• [Exercise material]
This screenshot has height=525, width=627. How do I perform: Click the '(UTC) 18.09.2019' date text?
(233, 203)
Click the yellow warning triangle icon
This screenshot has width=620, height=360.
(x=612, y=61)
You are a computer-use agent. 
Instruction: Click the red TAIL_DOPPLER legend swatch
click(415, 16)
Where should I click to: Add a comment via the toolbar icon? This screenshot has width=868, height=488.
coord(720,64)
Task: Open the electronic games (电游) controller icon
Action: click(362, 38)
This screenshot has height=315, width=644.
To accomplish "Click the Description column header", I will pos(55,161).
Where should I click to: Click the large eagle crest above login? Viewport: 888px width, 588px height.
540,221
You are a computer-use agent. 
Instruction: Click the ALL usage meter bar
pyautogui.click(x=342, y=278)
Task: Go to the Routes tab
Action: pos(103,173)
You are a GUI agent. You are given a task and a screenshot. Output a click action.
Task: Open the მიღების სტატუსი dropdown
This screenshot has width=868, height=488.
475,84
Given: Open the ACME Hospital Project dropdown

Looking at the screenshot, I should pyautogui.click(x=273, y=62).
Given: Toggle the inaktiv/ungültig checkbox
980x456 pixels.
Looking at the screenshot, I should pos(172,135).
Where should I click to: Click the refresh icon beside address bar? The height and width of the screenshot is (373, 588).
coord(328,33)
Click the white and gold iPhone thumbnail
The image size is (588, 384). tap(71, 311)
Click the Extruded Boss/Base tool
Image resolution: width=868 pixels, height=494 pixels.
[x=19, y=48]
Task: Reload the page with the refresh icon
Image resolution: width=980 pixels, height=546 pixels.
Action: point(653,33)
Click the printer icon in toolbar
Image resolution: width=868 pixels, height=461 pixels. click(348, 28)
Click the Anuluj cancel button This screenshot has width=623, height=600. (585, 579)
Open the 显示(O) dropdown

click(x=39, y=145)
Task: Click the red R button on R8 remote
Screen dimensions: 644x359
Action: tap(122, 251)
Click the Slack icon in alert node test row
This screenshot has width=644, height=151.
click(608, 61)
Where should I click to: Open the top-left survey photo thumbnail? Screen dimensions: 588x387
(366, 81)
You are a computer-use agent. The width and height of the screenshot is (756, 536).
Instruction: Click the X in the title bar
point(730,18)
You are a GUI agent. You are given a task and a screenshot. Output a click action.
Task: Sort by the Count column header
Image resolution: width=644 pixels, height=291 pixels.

• [Work item] Write down again, exactly as given, only the lines above that fall from the line with "980x456 pixels." to the line with "Task: Reload the page with the refresh icon", inclusive.

• [Expected output]
980x456 pixels.
Looking at the screenshot, I should pos(172,135).
Where should I click to: Click the refresh icon beside address bar? The height and width of the screenshot is (373, 588).
coord(328,33)
Click the white and gold iPhone thumbnail
The image size is (588, 384). tap(71, 311)
Click the Extruded Boss/Base tool
Image resolution: width=868 pixels, height=494 pixels.
[x=19, y=48]
Task: Reload the page with the refresh icon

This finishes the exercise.